(Records from a data source)
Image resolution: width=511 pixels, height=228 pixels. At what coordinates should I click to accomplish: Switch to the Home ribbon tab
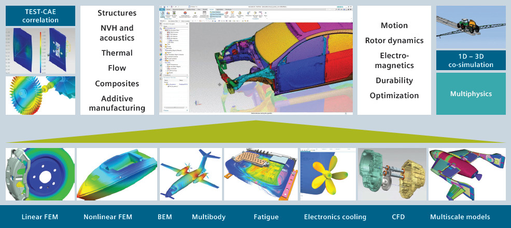(169, 9)
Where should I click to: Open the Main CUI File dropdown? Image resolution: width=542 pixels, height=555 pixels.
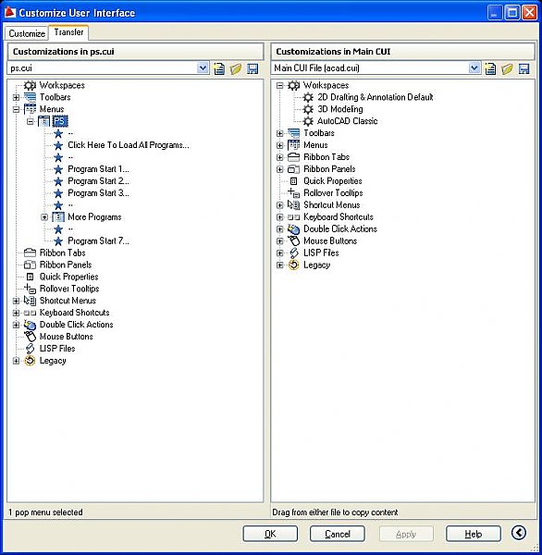[474, 68]
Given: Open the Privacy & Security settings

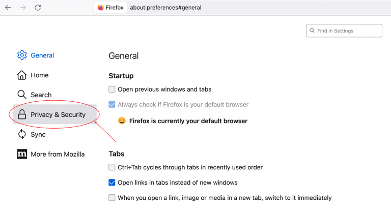Looking at the screenshot, I should coord(58,114).
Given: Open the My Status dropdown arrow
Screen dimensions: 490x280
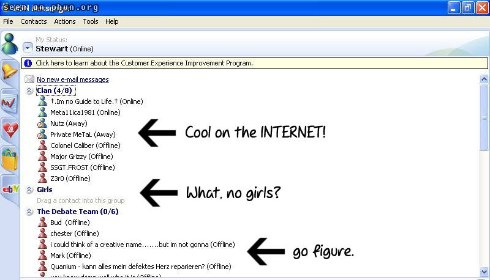Looking at the screenshot, I should click(28, 48).
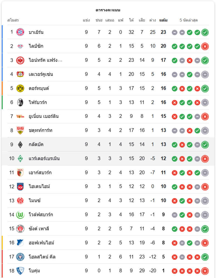
Task: Click Leverkusen's highlighted latest-match draw icon
Action: click(205, 74)
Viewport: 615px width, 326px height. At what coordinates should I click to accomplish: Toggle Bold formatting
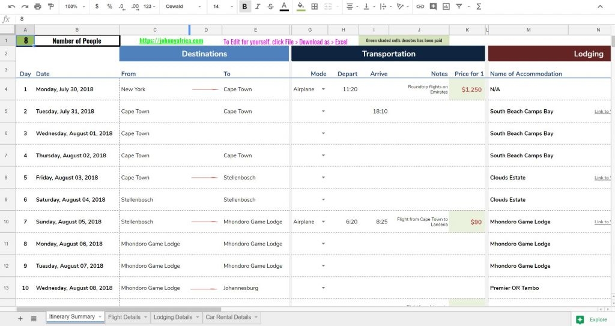(244, 7)
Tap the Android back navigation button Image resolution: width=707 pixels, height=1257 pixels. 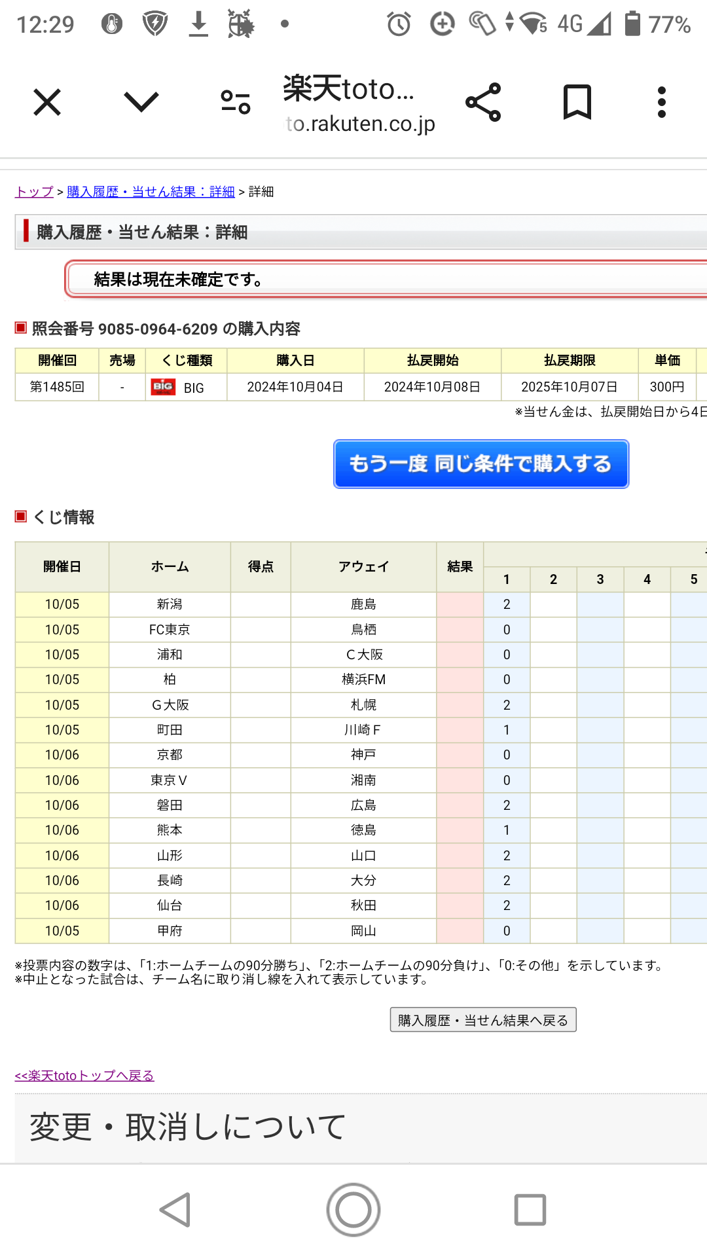(175, 1209)
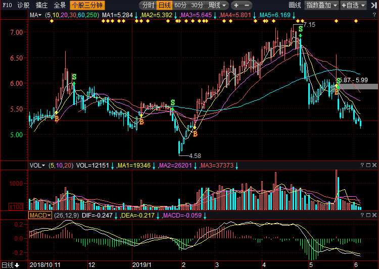379x269 pixels.
Task: Click the S sell signal at 7.15 peak
Action: 301,29
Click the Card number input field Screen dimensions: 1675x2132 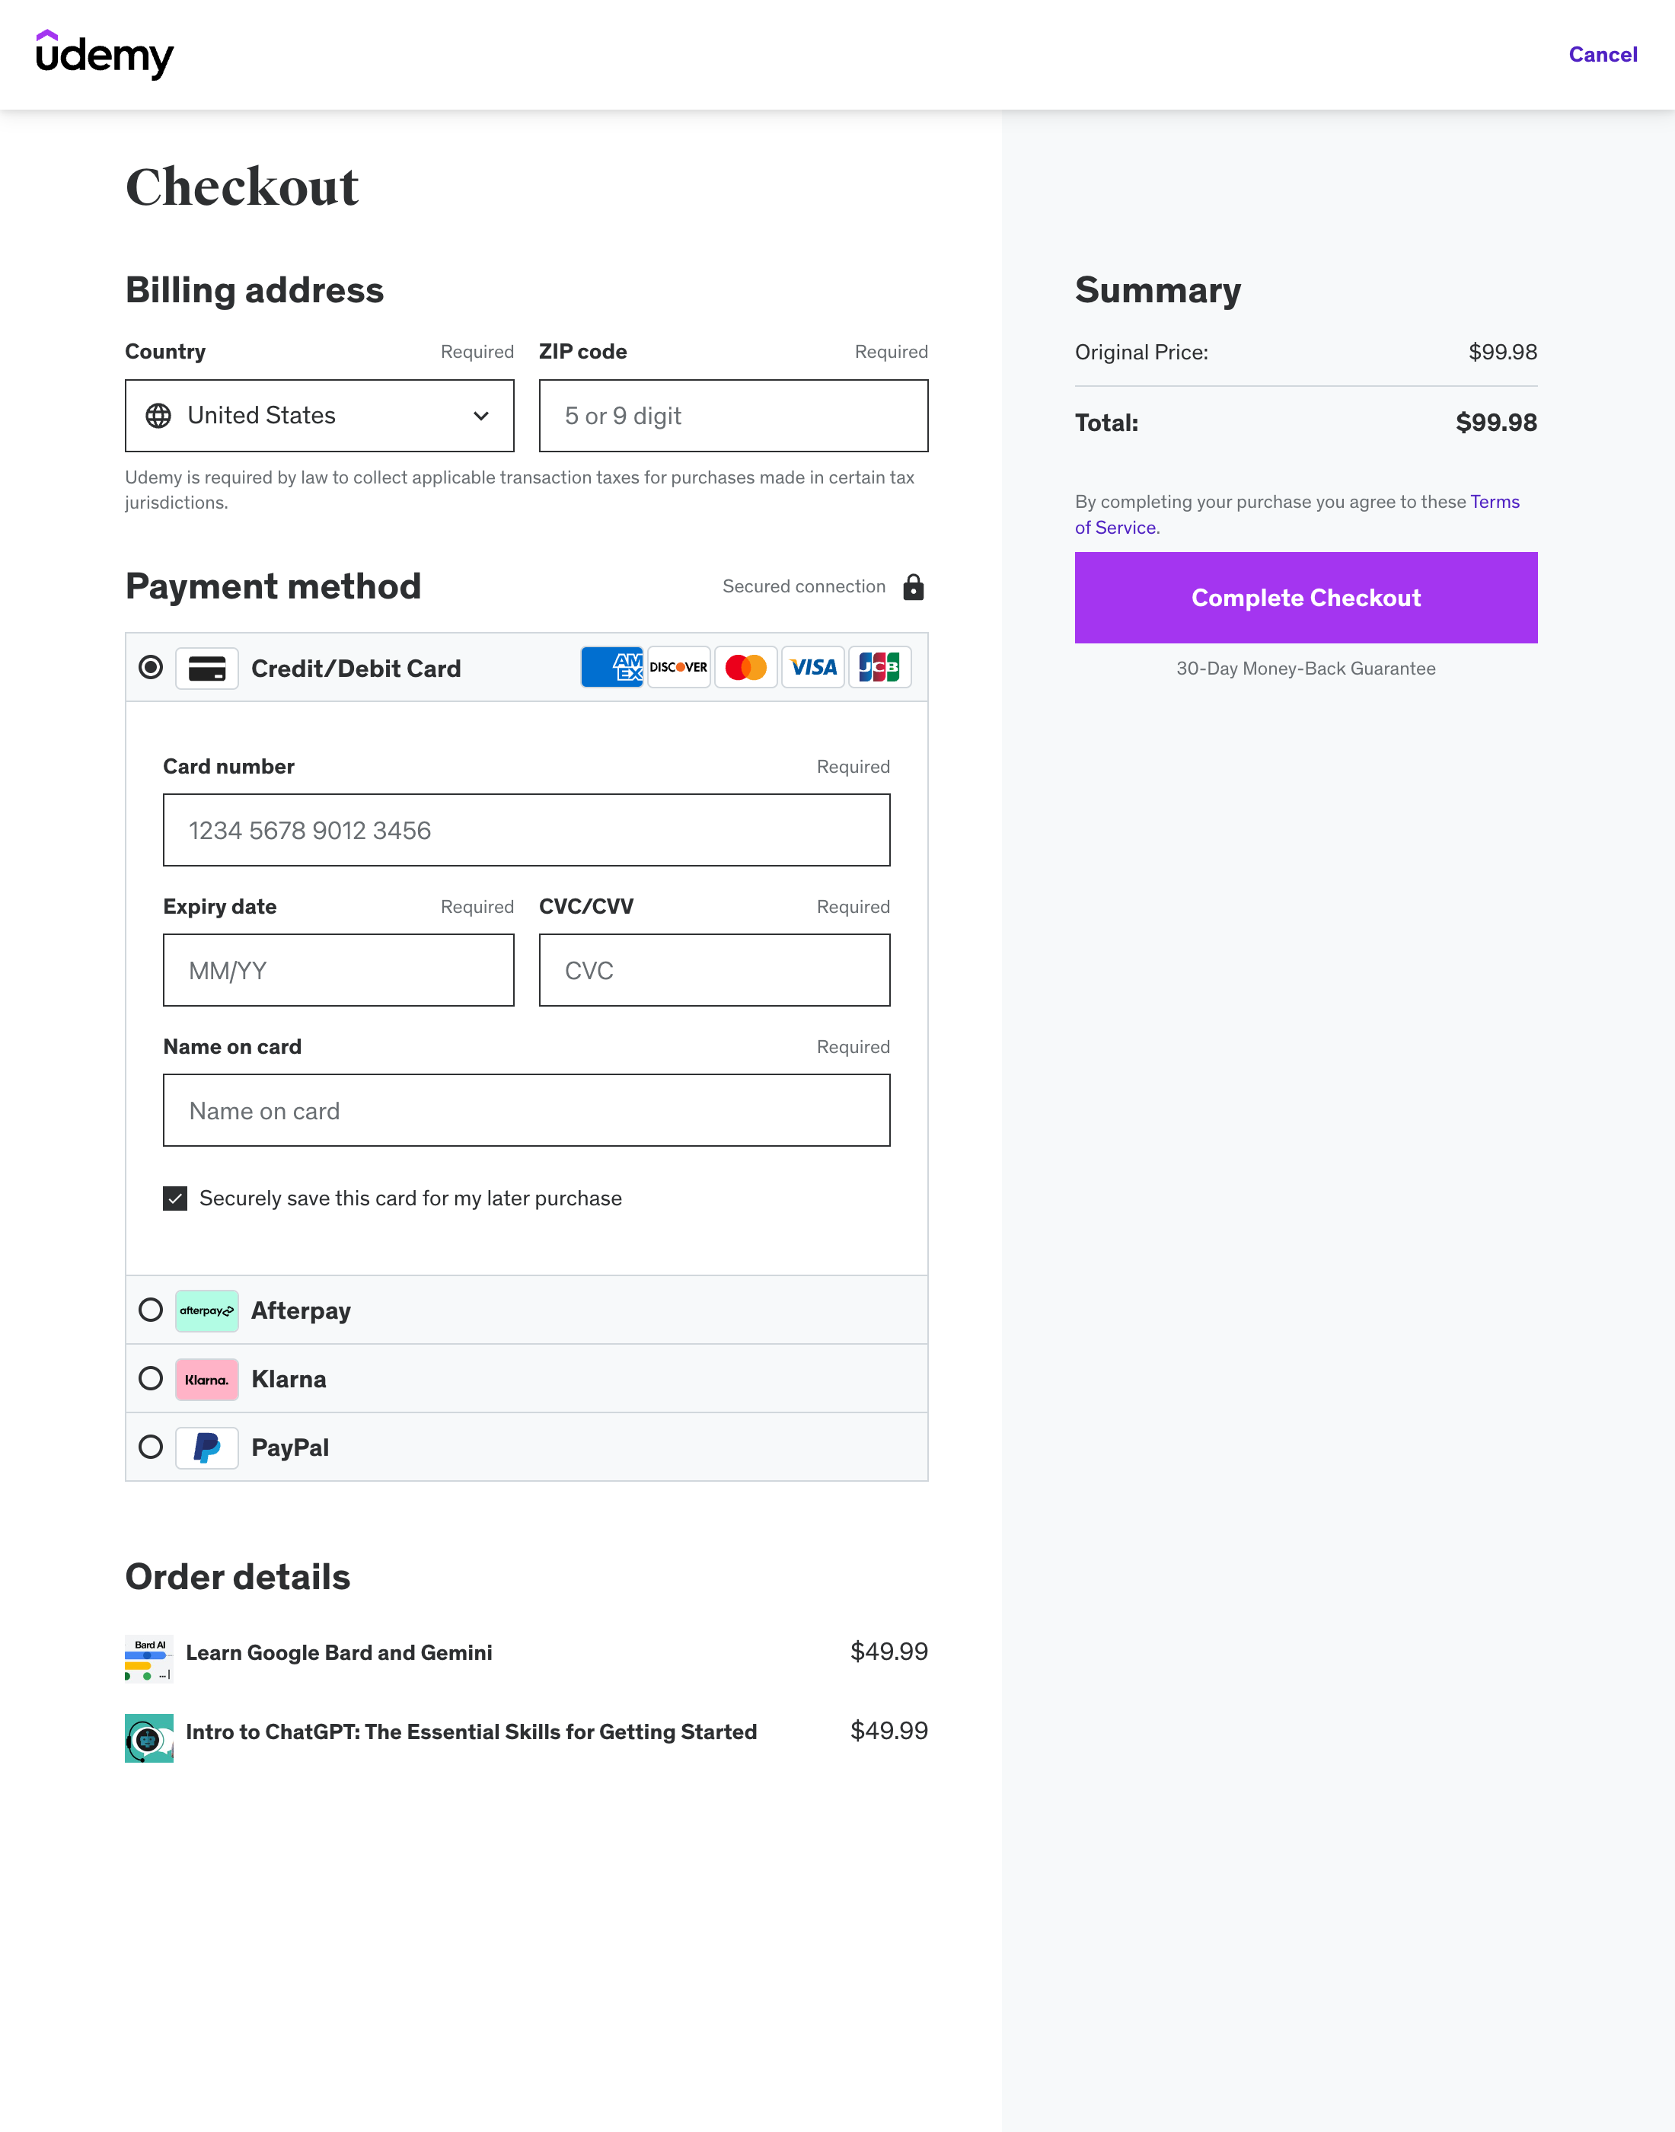526,831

◆ **Exercise brief**: Nothing outside the stretch above, from the line with "Where should I" through the line with "Given: Open the My Status dropdown arrow", is set down. Transcribe that stretch exactly, ends included, but not its pictures.

◆ **Completed task**:
Where should I click to: Open the Main CUI File dropdown? Image resolution: width=542 pixels, height=555 pixels.
[474, 68]
Given: Open the Privacy & Security settings

Looking at the screenshot, I should coord(58,114).
Given: Open the My Status dropdown arrow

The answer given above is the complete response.